Open mciantyre opened this issue 3 years ago • 2 comments

This more of a brain dump, not a well-formed RFC. I don't think it's ready for feedback. That being said, feel free to leave early thoughts if you see a thread of ideas. I'll revise this, then assign reviewers, when ideas are more coherent. My TODOs are emphasized throughout.

The RFC proposes that we change HAL driver initialization. Today, we have single Peripherals object that users take() or steal(). Instead of this API, we should let users supply HAL drivers with RAL instances, while still enforcing the driver states that we require.

Background

There's a few reasons we have the Peripherals object as the HAL driver entrypoint:

  • We previously used an svd2rust-generated peripheral access crate (PAC). This was the PAC API at the time, which we lifted into our API.
  • The approach lets us conveniently enforce driver states in the type system, without any extra thinking. For instance, we signal that all drivers are in an "unclocked" state, which requires that you "clock" them. We can insert this type state before users have any other ways to get the driver.
  • The approach let us include global system setup directly in the take() or steal() methods, without any extra thinking.
  • I thought I saw other HAL crates do this.
  • (Other reasons we did this that I don't remember...)

Downsides

Suppose a user wants to directly use the RAL API to control UART, but they want to use the rest of our HAL drivers. After calling Peripherals::take(), the user will need to unsafely steal the RAL LPUART2 instance. This is because Peripherals::take indiscriminately takes all of the RAL instances, leaving nothing for the user. Flip the sequence: the user safely takes the RAL's LPUART2 instance, then calls Peripherals::take(). The latter returns None, since the implementation sees that LPUART2 was already taken. The user needs to unsafely steal all of the peripherals. In either sequence, we see unsafe.

The approach requires that we mimic PAC APIs to support other embedded Rust frameworks. In #69, we implemented a steal() method on Peripherals to accommodate RTIC's requirements. Without this change, there would be no safe way for users to combine RTIC with the imxrt-hal. An alternative initialization API would let us use the HAL without duplicating API requirements in both our RAL and HAL.

Proposed Approach

HAL drivers accept RAL instances as inputs. We continue to enforce the driver clocking and other validity states through the type system.

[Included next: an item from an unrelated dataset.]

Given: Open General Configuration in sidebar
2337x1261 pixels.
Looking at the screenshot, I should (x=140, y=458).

(Insert self-contained, minimal example here. In lieu of that self-contained example, see the WIP imxrt-async-hal, which has prototyped the driver initialization flow I'm envisioning.)

Requirements

  1. Compatible with the imxrt-iomuxc crate. Specifically, we need to catch incorrect pairings of RAL peripheral instances with pads (i.e. you cannot combine a LPUART1 RAL instance with a LPUART2_TX pad). This should be caught at compile time.
  2. Enforce driver clocking, validity states through the type system.
  3. Amenable to a configure / release pattern (#20).

Discussion

This seems to be the favored approach in other Rust HALs. Recent study of STM32 HALs show a pattern of HAL drivers that accept PAC peripheral instances. We observe the same pattern in nrf-hal, which we're using as a model in #56.

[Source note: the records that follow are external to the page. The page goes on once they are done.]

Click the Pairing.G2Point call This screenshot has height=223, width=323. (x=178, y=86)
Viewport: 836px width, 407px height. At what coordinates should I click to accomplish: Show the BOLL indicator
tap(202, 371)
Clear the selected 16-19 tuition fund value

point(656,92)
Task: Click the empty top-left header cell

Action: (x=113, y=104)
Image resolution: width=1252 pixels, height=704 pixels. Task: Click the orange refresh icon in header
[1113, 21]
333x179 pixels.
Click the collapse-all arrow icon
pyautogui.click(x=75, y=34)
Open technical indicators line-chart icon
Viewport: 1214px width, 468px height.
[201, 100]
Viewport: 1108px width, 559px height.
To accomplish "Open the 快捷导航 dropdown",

The HAL would no longer need to explicitly support RTIC. The RAL is already compatible with RTIC. We teach users that, to use RTIC, you need to use the RAL, then construct HAL drivers from the RAL components.

Prototyping in imxrt-async-hal has shown ways to meet the three requirements, though they could be improved. Requirement 1 needs strongly-typed RAL instances, which we don't have. Strongly-typed RAL instances would signal their module number (the '2' in LPUART2) in the type system. To overcome this, the async HAL uses the instance interface. This incurs a runtime check, but it lets us meet the compile-time requirement, and it localizes an invalid state to a single call site. A new RAL API that signaled strongly-typed instances could help, but that comes with other trade-offs.

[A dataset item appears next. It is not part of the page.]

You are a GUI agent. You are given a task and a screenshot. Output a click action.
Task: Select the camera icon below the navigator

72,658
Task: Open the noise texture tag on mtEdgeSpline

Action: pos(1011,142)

Requirement 2, specifically the clocking states, is enforced by combining the async HAL's ccm interface with peripheral initialization APIs. (Shown throughout the async HAL interfaces; see the code until I add more ideas here.)

mciantyre avatar Oct 17 '20 15:10 mciantyre

I'm definitely a bigger fan of what I think is a simpler pattern of usage in async-hal with regards to creating peripheral drivers, clocking them (individually even, which is nice and how the hardware works) and definitely feel like it's a good place to build from for a next version of this hal. I was looking to port the clock interface work you've done in async-hal especially as I quite like the way you've done it there.

teburd avatar Oct 20 '20 19:10 teburd

I was looking to port the clock interface work you've done in async-hal especially as I quite like the way you've done it there.

Thanks for the feedback. I've already separated that module into it's own crate, and I've integrated it back into the async HAL. I'll make the crate available for all of us soon.